このところ中国武漢から始まったと言われる新型インフルエンザのニュースでパンデミックという言葉が時々登場します。 パンデミックとは辞典で調べると、感染症などの国中の流行、あるいは世界的な流行を指す言葉だそうです。そして近世人類史上最大のパンデミックと言われるのがスペイン風邪です。スベインの名誉のために一言申し上げればスペインかぜという名称は Spanish-Flu(influenza インフルエンザ)に対する訳語として作られたもので「第一次世界大戦時に中立国であったため、情報統制がされていなかったスペインでの流行が大きく報じられたことから名付けられた」と言われています。(風邪は病名ではないとか、いろいろ説がありますが、ここでは、一般的に言われている名称に従います) スペインかぜは、記録にある限り、人類が遭遇した最初のインフルエンザの大流行(バンデミック)です。 感染者は世界中で約5億人以上、死者は5,000 万人から1億人に及び、当時の世界人口は 18~20 億人であると推定されていますので、全人類の3割近くがスペインかぜに感染したことになります。 感染者が最も多かった高齢者は、基本的にほとんどが生き残った一方で、元気なはずの青年層では、大量の死者が出ました。

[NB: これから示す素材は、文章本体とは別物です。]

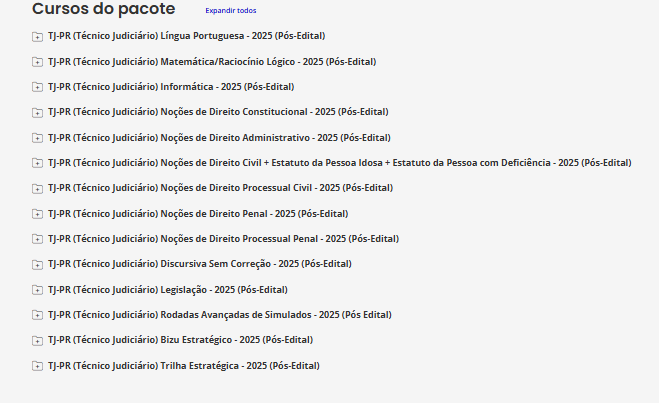Viewport: 659px width, 403px height.
Task: Select the Informática - 2025 course title
Action: coord(171,87)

日本では、当時の人口 5,500万人に対し39万人(約0.7%)が死亡、米国でも50万人が死亡した。これらの数値は感染症のみならず戦争や災害などすべてのヒトの死因の中でも、最も多くのヒトを短期間で死に至らしめた記録的な数字です。流行の始まり、1918年3月に米国デトロイトやサウスカロライ ナ州付近などで最初の流行があり、世界大戦による、米軍のヨーロッパ進軍と共に大西洋を渡り、5~6月にヨーロッパで流行しまた。第2波は、19181 年秋にほぼ世界中で同時に起こり、病原性がさらに強まり、重い合併症を起こし死者が急増しました。第3波は、1919 年春から秋にかけて第2波と同じく世界的に流行した。そして、最初に医療従事者の感染が多く、医療体制が崩壊してしまって被害が拡大したため、これを教訓とし、2009年の新型インフルエンザによるパンデミックの際にはワクチンを医療従事者に優先接種することとなりました。医療技術や防疫手段、更には交通手段も、当時とは格段の違いがある今日、関係者の努力と一般市民の協力で、新型インフルエンザがこのような災厄にならないように、祈るばかりです。